- [Opdracht 1] Noem alle personen die in de tekst over commoning en bevrijding bij naam worden genoemd.
- [Opdracht 2] Geef het deel van de tekst over commoning en bevrijding terug tussen "Onder het asfalt woekert" en "en Rosa Luxemburg.", beide inbegrepen.

- [Brontekst]
Onder het asfalt, het strand – verslag

Onder het asfalt woekert het strand. Zo gaat de beroemde slogan op de muur gespoten in Parijs in mei ‘68. Het strand is de plek waar de hiërarchie tussen mensen doorbroken wordt en waar er ruimte is voor speelsheid en creativiteit. Het strand is een commons waar mensen zichzelf kunnen organiseren. Een mogelijkheid die altijd bestaat onder de oppervlakte. Hoe kunnen we onszelf bevrijden van het asfalt. We onderzochten wat commoning met bevrijding te maken heeft en waarvan we ons dan bevrijden. 

Een ietwat filosofische spin-off dus vergeleken normaal, met wel de praktijkvoorbeelden van Stadsmarkt Anders en het ADM in het tweede deel. We begonnen met een betoog van Martin Stam over Spinoza en daarna sprak Joke Hersmen over bevrijding en commoning vanuit het gedachtegoed van Hannah Arendt en Rosa Luxemburg.

- [Gegevens voor het lokaliseren van woorden en elementen]
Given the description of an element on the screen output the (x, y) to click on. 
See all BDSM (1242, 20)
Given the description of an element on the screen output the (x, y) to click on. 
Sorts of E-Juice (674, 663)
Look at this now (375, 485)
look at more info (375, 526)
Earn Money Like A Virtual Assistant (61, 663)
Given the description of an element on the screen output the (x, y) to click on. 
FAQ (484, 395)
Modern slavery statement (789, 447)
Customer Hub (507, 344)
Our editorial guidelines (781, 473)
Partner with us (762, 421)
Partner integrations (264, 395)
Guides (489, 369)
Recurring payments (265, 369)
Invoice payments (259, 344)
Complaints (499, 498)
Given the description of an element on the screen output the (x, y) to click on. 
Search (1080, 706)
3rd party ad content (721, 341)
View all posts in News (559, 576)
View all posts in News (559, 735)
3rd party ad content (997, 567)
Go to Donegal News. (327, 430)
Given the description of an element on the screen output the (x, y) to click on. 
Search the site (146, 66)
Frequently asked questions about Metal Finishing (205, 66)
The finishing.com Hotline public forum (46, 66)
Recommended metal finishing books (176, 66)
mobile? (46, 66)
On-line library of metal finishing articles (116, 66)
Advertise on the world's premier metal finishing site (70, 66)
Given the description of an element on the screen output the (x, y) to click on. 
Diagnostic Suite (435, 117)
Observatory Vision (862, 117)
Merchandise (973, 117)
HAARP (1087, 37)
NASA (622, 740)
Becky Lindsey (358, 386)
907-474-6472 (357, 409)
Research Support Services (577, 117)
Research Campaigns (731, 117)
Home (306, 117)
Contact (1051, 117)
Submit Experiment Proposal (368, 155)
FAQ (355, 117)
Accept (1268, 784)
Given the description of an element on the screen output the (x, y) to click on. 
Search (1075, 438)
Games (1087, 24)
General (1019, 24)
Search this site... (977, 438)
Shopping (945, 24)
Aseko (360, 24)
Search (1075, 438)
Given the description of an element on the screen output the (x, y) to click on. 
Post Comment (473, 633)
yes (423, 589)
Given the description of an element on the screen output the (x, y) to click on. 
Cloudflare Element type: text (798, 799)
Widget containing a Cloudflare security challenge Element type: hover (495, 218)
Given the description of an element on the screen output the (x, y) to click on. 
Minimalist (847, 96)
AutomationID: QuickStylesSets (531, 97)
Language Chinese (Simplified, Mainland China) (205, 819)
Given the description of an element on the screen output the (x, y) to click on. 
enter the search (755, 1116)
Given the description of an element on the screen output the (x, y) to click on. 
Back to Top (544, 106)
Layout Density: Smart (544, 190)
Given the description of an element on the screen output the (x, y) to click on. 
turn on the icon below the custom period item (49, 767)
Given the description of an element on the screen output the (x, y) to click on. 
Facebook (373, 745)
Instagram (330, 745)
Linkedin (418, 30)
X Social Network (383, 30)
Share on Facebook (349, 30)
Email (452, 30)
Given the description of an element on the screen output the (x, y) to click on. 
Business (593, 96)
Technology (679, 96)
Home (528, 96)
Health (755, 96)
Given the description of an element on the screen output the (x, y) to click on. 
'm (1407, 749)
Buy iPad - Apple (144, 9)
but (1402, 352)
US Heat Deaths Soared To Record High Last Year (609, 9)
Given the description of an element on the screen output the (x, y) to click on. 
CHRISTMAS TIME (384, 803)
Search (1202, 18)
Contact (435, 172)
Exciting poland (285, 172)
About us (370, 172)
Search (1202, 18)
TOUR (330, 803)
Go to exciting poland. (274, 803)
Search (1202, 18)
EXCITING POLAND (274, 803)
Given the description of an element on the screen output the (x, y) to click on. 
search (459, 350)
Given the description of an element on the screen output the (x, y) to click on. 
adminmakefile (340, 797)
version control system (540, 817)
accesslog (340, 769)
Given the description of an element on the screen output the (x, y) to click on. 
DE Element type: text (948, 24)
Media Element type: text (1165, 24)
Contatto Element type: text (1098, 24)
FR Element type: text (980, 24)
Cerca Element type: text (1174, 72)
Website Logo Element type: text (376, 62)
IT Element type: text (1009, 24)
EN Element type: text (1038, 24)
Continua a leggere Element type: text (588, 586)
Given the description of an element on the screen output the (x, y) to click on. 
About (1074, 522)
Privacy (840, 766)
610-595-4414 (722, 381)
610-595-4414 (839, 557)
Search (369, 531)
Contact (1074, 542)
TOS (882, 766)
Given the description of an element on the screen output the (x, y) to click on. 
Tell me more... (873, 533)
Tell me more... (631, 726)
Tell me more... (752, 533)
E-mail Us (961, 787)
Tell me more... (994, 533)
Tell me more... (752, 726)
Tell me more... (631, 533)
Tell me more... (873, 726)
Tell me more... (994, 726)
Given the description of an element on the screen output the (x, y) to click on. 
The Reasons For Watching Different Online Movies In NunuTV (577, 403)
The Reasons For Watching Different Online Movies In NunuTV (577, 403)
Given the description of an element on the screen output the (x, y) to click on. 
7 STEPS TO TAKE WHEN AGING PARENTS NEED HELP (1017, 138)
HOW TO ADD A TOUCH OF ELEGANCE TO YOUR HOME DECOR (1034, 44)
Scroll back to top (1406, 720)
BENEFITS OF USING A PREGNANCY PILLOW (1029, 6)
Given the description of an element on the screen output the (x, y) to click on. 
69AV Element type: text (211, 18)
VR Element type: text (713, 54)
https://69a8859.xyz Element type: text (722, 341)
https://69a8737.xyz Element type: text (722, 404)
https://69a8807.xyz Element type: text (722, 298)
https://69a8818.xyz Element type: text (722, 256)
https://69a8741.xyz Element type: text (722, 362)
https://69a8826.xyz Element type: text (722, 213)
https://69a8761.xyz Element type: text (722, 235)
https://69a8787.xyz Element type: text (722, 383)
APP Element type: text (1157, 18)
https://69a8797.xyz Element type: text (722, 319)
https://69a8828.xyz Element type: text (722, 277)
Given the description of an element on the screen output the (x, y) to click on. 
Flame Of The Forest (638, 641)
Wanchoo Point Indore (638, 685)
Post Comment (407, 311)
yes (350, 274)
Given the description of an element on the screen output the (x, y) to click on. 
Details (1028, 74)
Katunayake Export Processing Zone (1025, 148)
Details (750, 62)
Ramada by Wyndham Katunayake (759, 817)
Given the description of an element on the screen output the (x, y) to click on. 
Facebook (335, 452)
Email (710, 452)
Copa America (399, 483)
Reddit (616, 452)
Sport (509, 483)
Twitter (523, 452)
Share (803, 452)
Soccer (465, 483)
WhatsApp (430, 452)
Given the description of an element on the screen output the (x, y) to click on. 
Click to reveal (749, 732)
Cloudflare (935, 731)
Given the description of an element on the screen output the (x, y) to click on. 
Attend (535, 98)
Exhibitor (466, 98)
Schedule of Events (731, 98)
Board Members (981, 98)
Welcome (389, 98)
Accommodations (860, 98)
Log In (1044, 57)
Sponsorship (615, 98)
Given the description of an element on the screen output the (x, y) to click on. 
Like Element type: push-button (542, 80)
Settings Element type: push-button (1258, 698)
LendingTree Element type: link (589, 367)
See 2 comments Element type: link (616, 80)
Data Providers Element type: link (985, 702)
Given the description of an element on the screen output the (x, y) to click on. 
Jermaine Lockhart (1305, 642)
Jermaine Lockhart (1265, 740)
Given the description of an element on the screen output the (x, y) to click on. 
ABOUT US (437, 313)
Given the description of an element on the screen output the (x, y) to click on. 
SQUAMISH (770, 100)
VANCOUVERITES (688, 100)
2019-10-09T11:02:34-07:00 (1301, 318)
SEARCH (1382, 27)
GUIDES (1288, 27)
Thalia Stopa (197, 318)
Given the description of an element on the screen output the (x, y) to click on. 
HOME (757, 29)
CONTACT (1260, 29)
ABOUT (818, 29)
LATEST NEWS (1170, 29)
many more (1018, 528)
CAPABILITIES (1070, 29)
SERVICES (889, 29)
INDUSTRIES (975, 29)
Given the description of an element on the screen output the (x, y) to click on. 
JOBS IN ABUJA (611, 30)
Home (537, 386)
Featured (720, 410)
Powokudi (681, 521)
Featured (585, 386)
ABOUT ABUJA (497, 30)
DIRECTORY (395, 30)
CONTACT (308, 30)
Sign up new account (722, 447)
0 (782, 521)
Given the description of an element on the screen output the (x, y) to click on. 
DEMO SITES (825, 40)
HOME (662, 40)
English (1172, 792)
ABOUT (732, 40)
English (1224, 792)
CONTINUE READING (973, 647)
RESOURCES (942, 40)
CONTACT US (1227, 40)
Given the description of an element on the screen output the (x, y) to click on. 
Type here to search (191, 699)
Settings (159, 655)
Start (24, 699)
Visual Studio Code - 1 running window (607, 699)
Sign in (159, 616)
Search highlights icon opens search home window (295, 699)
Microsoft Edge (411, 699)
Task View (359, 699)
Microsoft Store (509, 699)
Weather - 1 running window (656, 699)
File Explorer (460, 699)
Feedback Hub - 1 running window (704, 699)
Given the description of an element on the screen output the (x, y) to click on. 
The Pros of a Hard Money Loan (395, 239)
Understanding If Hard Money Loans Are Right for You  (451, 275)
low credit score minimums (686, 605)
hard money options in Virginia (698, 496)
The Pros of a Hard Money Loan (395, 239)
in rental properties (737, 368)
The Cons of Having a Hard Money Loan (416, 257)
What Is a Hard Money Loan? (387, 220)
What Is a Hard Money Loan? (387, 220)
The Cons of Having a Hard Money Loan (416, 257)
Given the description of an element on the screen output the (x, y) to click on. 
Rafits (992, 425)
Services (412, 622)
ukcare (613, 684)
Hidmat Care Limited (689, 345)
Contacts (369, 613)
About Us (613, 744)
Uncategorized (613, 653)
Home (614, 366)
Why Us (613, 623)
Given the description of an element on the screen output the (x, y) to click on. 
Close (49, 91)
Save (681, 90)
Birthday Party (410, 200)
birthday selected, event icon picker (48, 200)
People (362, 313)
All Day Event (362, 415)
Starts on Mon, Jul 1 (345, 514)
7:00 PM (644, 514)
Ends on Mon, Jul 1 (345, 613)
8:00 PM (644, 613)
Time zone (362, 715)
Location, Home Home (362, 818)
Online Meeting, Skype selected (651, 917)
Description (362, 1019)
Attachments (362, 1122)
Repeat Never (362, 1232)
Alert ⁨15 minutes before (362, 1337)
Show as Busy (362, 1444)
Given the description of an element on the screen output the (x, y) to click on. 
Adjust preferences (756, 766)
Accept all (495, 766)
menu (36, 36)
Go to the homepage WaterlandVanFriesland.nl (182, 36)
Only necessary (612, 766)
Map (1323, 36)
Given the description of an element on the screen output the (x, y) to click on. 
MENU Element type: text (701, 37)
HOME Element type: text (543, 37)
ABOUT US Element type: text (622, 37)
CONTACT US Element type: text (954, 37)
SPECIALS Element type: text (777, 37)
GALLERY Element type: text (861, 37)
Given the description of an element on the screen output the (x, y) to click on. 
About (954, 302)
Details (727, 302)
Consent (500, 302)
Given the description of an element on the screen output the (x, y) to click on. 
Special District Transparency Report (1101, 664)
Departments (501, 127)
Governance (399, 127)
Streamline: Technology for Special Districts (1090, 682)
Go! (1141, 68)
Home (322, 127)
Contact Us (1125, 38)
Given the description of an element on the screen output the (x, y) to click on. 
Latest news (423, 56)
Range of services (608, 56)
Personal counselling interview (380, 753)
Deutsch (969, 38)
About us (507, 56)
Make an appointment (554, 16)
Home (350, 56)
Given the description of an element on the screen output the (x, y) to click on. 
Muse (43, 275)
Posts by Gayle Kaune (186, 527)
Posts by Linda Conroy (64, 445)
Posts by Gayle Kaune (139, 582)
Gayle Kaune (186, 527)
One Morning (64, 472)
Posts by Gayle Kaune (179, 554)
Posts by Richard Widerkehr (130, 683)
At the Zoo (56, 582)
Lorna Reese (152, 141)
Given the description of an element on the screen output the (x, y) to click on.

- [Juiste antwoord 1] Martin Stam, Spinoza, Joke Hersmen, Hannah Arendt, Rosa Luxemburg

- [Juiste antwoord 2]
Onder het asfalt woekert het strand. Zo gaat de beroemde slogan op de muur gespoten in Parijs in mei ‘68. Het strand is de plek waar de hiërarchie tussen mensen doorbroken wordt en waar er ruimte is voor speelsheid en creativiteit. Het strand is een commons waar mensen zichzelf kunnen organiseren. Een mogelijkheid die altijd bestaat onder de oppervlakte. Hoe kunnen we onszelf bevrijden van het asfalt. We onderzochten wat commoning met bevrijding te maken heeft en waarvan we ons dan bevrijden. 

Een ietwat filosofische spin-off dus vergeleken normaal, met wel de praktijkvoorbeelden van Stadsmarkt Anders en het ADM in het tweede deel. We begonnen met een betoog van Martin Stam over Spinoza en daarna sprak Joke Hersmen over bevrijding en commoning vanuit het gedachtegoed van Hannah Arendt en Rosa Luxemburg.